1) Estimate the approximate total VA (VAtot) from its weight (as per this link you identified).

2) Check the transformer is 'OK' by measuring the primary current when all the secondaries are unloaded. This is the magnetising current (Im), and should be well below the running current (Ipri_full_load) you'd estimate from the ratio VAtot/Vpri.

On a big toroidal it may be a few percent of this, but on a tiny transformer may be an appreciable fraction. If it's too high, the transformer will get hot, even on no load. If it's very high, you may have shorted turns. If it's very very high, you may have Vpri wrong.

3) Measure the off-load voltage on each secondary to calculate the turns ratios.
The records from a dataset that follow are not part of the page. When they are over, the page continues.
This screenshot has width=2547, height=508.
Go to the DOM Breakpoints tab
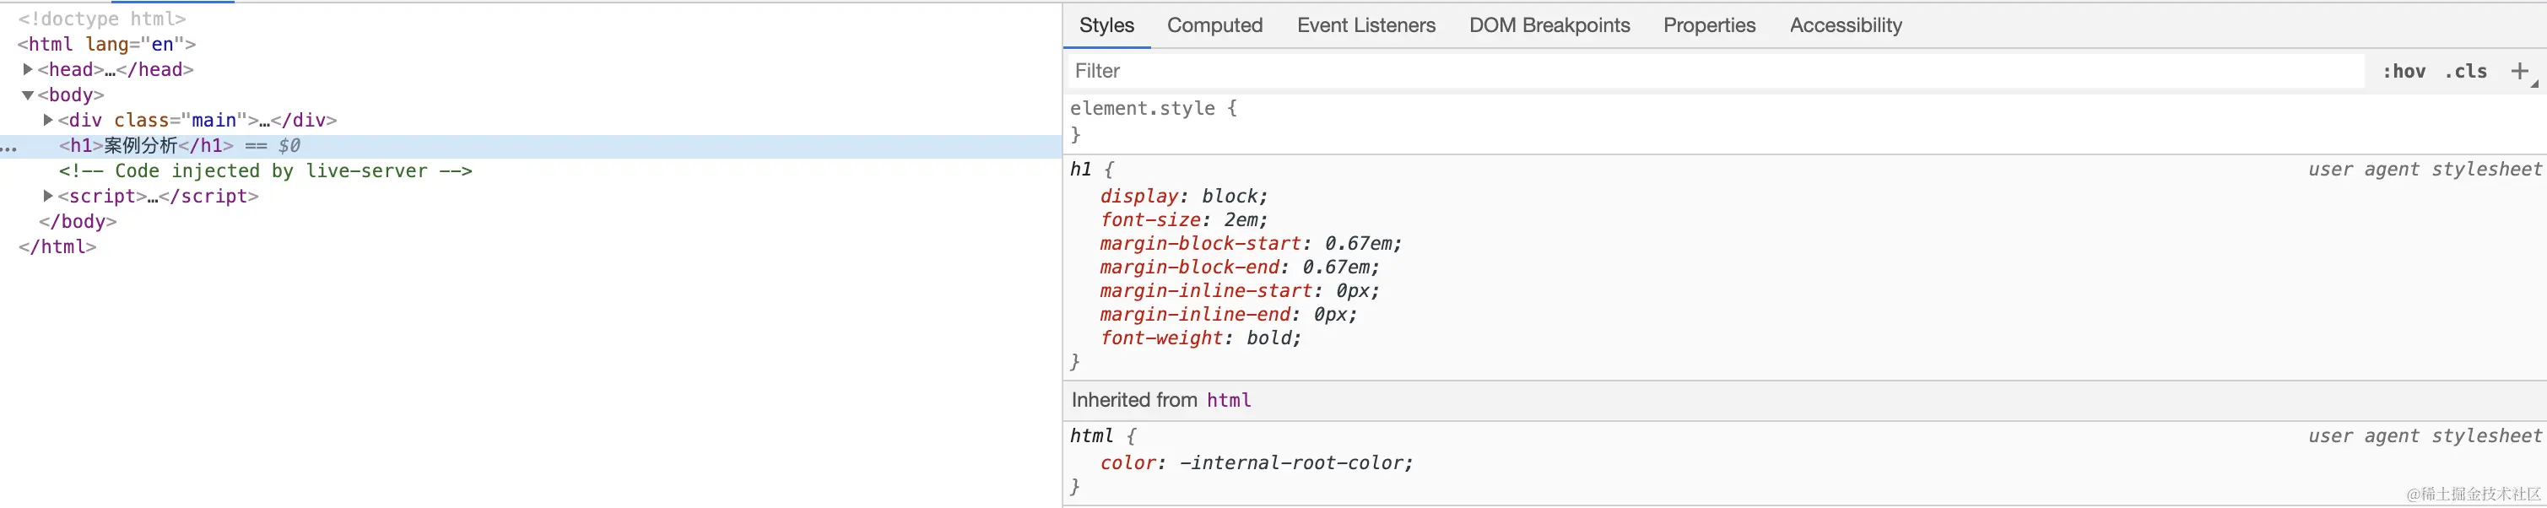pos(1548,26)

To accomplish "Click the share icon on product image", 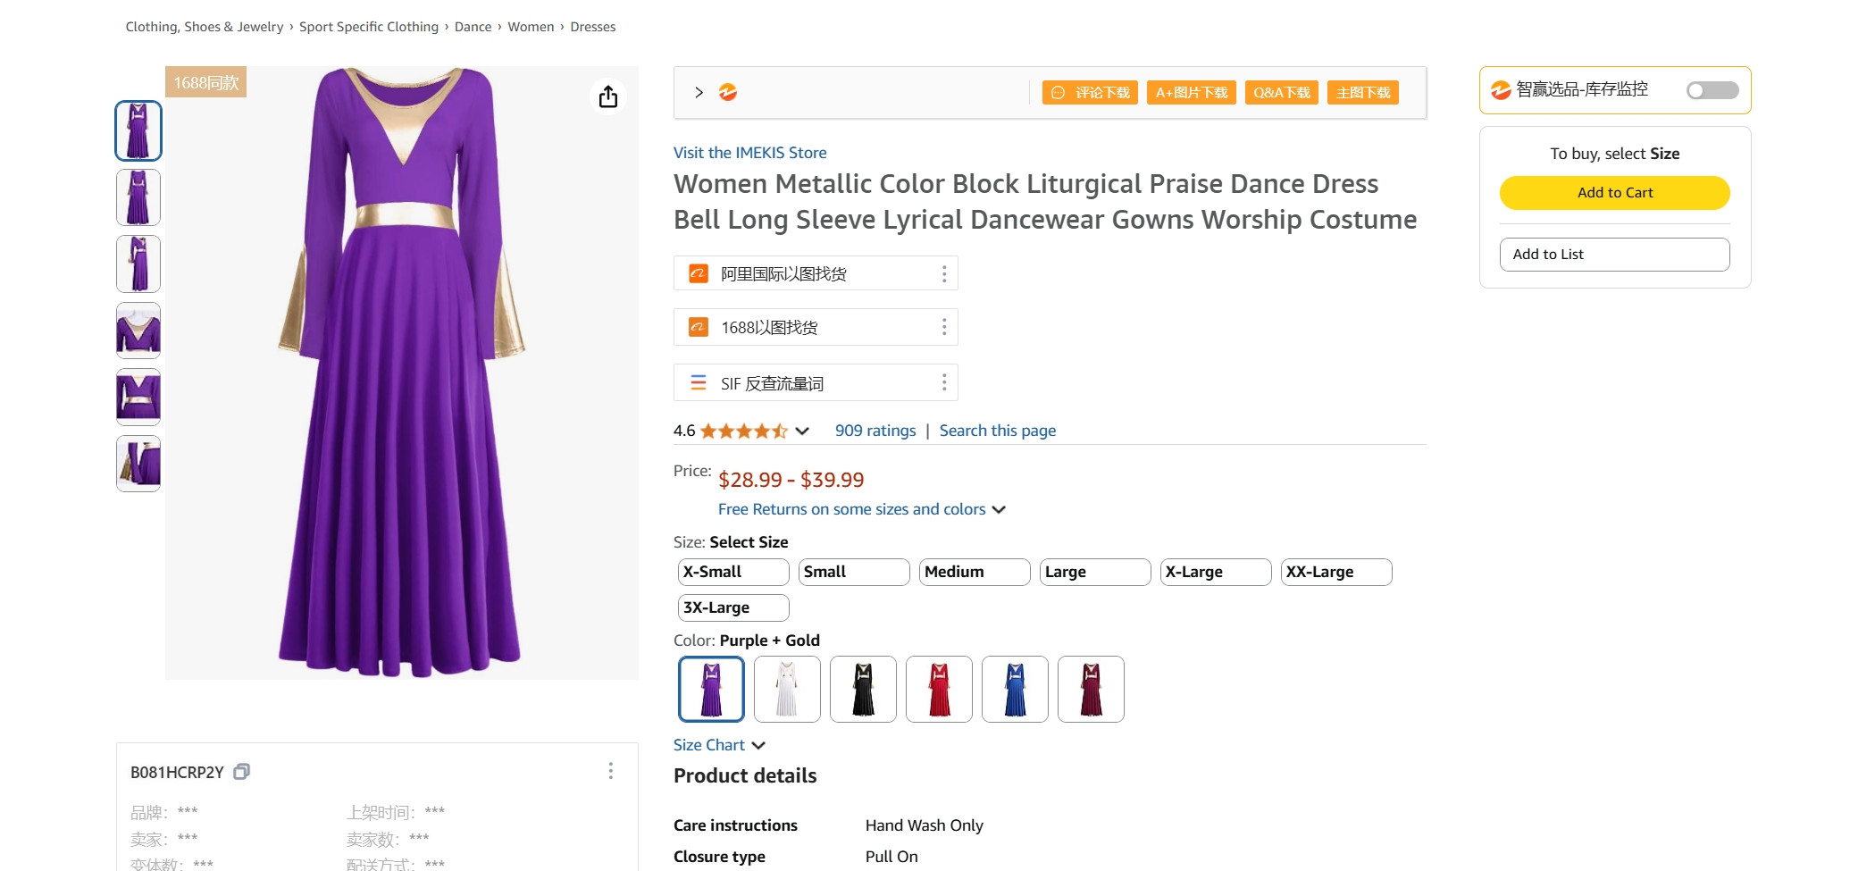I will pos(608,96).
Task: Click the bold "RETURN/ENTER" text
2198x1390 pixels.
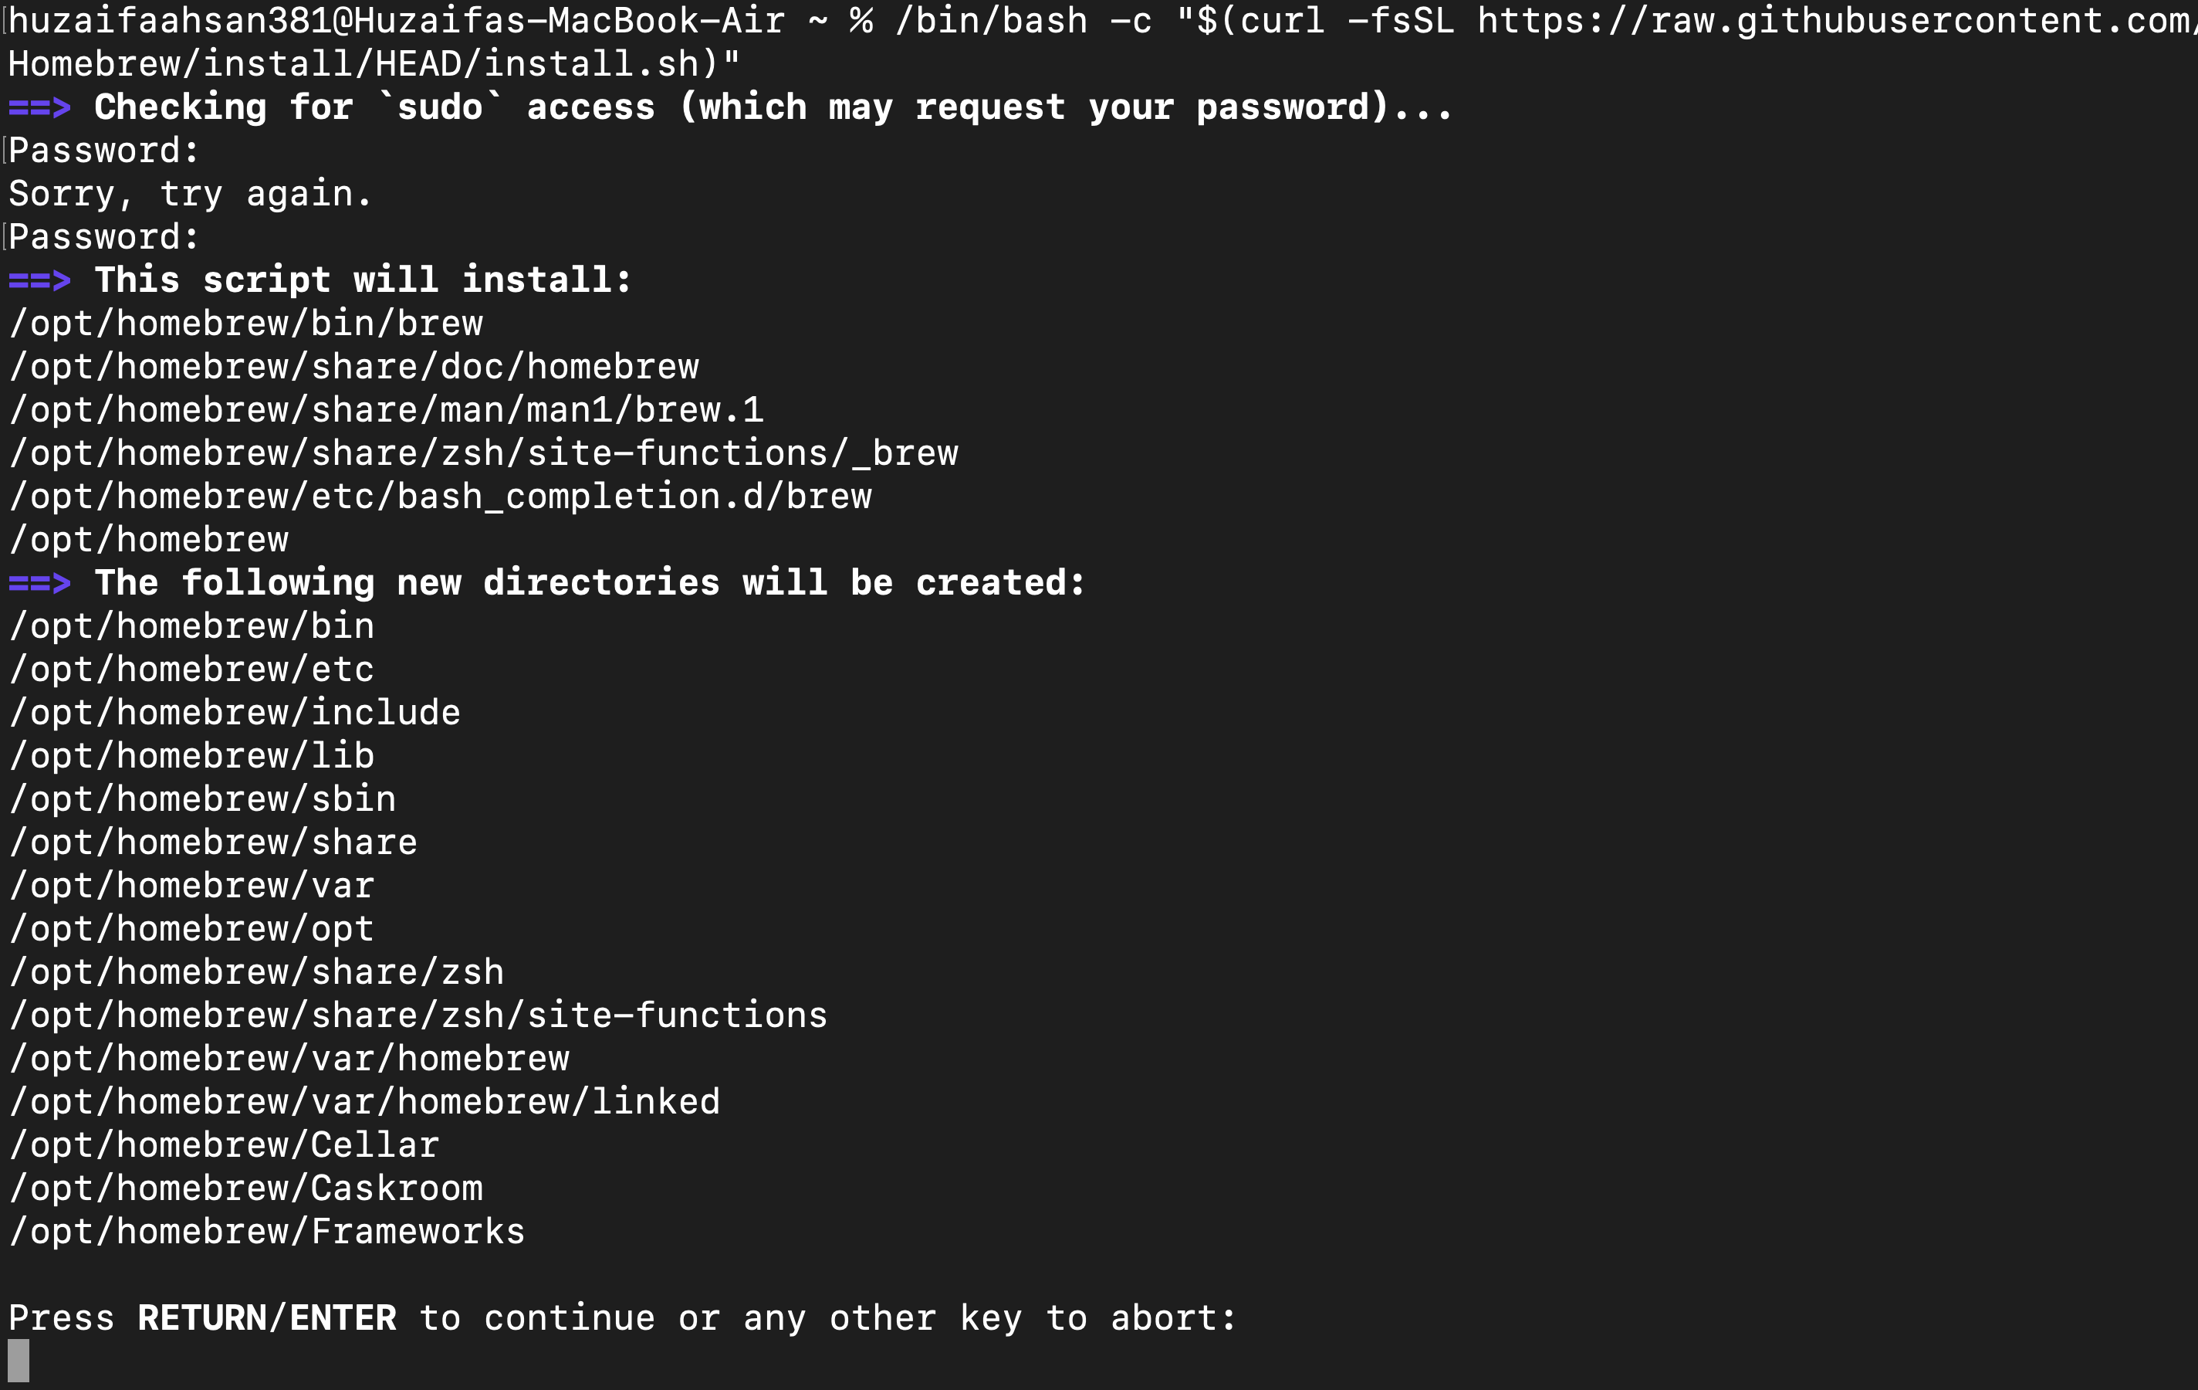Action: tap(267, 1318)
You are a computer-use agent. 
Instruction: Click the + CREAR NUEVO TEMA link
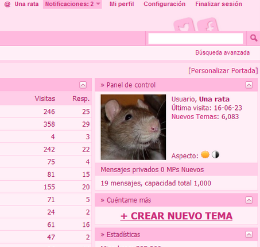click(x=176, y=216)
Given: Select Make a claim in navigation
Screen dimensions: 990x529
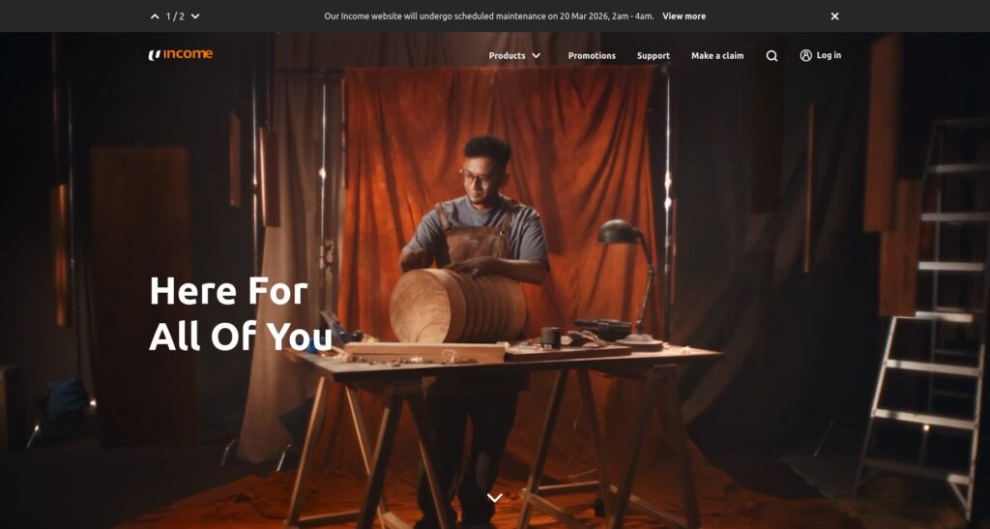Looking at the screenshot, I should coord(717,55).
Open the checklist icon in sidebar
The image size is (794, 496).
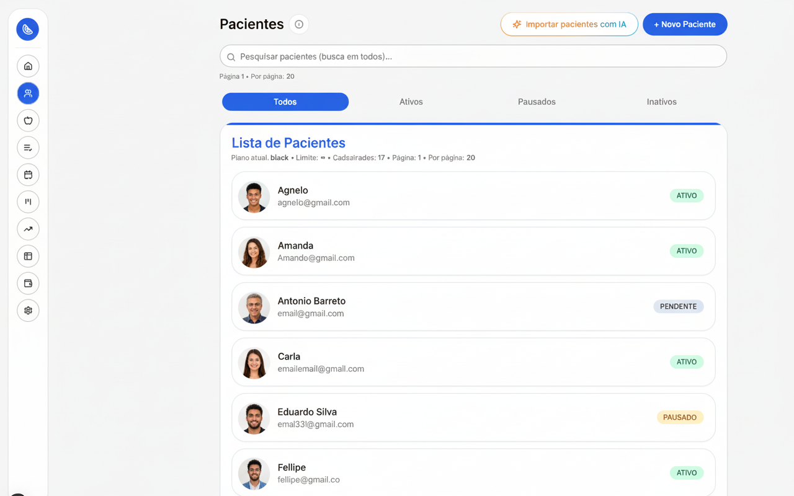click(x=28, y=148)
4) Measure the resistance of each secondary and use the formula V^2/R for each secondary to apportion the estimated VAtot (not your measured Im*Vpri) to individual nominal VAs (VAsec) for each secondary.

This step does not tell you the current flowing through the secondaries.

This step tells you, for a fully loaded transformer with all secondaries in use, what load currents should not be exceeded to avoid overloading any particular secondary. It's up to you to make sure the loads don't draw more than that current. The transformer will attempt to supply whatever current the load tries to draw, at that secondary voltage.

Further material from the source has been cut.